[TEXT PASSAGE]
* * *
Suzhou’s COVID-19 outbreak has ‘puny’ impact on chip supply chain despite some disruptions
Published: Feb 22, 2022 08:54 PM

A volunteer takes vegetable packages from a staff member at Suzhou Industrial Park in Suzhou, east China's Jiangsu Province, Feb. 20, 2022.Photo:Xinhua

A volunteer takes vegetable packages from a staff member at Suzhou Industrial Park in Suzhou, east China's Jiangsu Province, Feb. 20, 2022.Photo:Xinhua

Chip producers in Suzhou, a manufacturing hub in East China's Jiangsu Province, are actively coping with impact from a COVID-19 outbreak in the city with measures such as closed-loop management and flexible work shifts, which have helped minimize the impact on the supply chain so far, industry insiders said on Tuesday. 

The Suzhou Industrial Park, which accounted for 6.5 percent of China's foreign trade in 2021 and is home to many multinationals, has encountered unprecedented challenges with employees from over 15 companies having reported cases, according to media reports, raising concerns over whether the supply chain would be disrupted.
* * *
[WHAT THIS EXERCISE ASKS]
a: Answer these questions from the Suzhou article:
(i) What share of China's foreign trade did the Suzhou Industrial Park account for in 2021?
(ii) What two measures are chip producers in Suzhou using to cope with the outbreak?
(iii) How many companies have employees with reported cases, according to media reports?
b: Sum up the Suzhou article in two sentences.
c: Print the part of the Suzhou article that begins at the words "Chip producers in" and stop after "would be disrupted.".
* * *
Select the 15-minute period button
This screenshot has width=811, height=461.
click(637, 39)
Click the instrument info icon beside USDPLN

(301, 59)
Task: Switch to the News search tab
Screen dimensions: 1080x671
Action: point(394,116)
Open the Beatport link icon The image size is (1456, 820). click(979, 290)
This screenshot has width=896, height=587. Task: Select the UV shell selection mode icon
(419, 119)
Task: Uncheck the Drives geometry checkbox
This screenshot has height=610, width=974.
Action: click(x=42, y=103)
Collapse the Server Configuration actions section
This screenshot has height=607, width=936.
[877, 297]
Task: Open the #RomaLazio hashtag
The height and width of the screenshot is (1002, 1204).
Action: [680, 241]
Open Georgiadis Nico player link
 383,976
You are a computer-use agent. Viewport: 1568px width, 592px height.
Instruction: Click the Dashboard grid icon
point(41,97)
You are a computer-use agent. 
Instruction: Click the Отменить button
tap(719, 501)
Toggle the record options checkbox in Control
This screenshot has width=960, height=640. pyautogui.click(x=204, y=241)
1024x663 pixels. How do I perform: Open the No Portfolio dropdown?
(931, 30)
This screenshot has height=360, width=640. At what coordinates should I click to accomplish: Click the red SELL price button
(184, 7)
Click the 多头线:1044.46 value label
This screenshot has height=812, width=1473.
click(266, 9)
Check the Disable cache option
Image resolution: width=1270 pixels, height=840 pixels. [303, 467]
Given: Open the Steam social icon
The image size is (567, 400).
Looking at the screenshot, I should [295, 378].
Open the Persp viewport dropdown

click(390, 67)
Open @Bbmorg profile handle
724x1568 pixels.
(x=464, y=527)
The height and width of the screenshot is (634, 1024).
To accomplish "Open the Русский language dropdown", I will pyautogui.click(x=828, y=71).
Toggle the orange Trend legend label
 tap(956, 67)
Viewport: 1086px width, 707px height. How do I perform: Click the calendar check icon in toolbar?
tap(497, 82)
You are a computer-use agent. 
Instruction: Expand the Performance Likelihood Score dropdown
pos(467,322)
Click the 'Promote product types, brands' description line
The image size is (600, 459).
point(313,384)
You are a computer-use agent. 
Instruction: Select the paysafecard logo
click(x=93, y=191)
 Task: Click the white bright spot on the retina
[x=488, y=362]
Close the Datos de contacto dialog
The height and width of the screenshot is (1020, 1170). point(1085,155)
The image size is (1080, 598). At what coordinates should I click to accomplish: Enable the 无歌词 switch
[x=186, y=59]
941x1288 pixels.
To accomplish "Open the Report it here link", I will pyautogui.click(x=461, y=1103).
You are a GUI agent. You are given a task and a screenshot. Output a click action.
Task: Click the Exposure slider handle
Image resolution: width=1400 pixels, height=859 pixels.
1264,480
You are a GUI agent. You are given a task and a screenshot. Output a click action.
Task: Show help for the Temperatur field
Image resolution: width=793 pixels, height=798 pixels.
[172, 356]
* * *
[ANSWERS GIVEN]
a:
(i) 6.5 percent
(ii) Closed-loop management and flexible work shifts
(iii) Over 15 companies

b: Chip producers in Suzhou, a manufacturing hub in Jiangsu Province, are using closed-loop management and flexible work shifts to cope with a COVID-19 outbreak, and industry insiders said this has kept the impact on the supply chain small so far. The Suzhou Industrial Park, home to many multinationals, has faced unprecedented challenges, with employees from over 15 companies reporting cases, which raised concerns about supply chain disruption.

c:
Chip producers in Suzhou, a manufacturing hub in East China's Jiangsu Province, are actively coping with impact from a COVID-19 outbreak in the city with measures such as closed-loop management and flexible work shifts, which have helped minimize the impact on the supply chain so far, industry insiders said on Tuesday. 

The Suzhou Industrial Park, which accounted for 6.5 percent of China's foreign trade in 2021 and is home to many multinationals, has encountered unprecedented challenges with employees from over 15 companies having reported cases, according to media reports, raising concerns over whether the supply chain would be disrupted.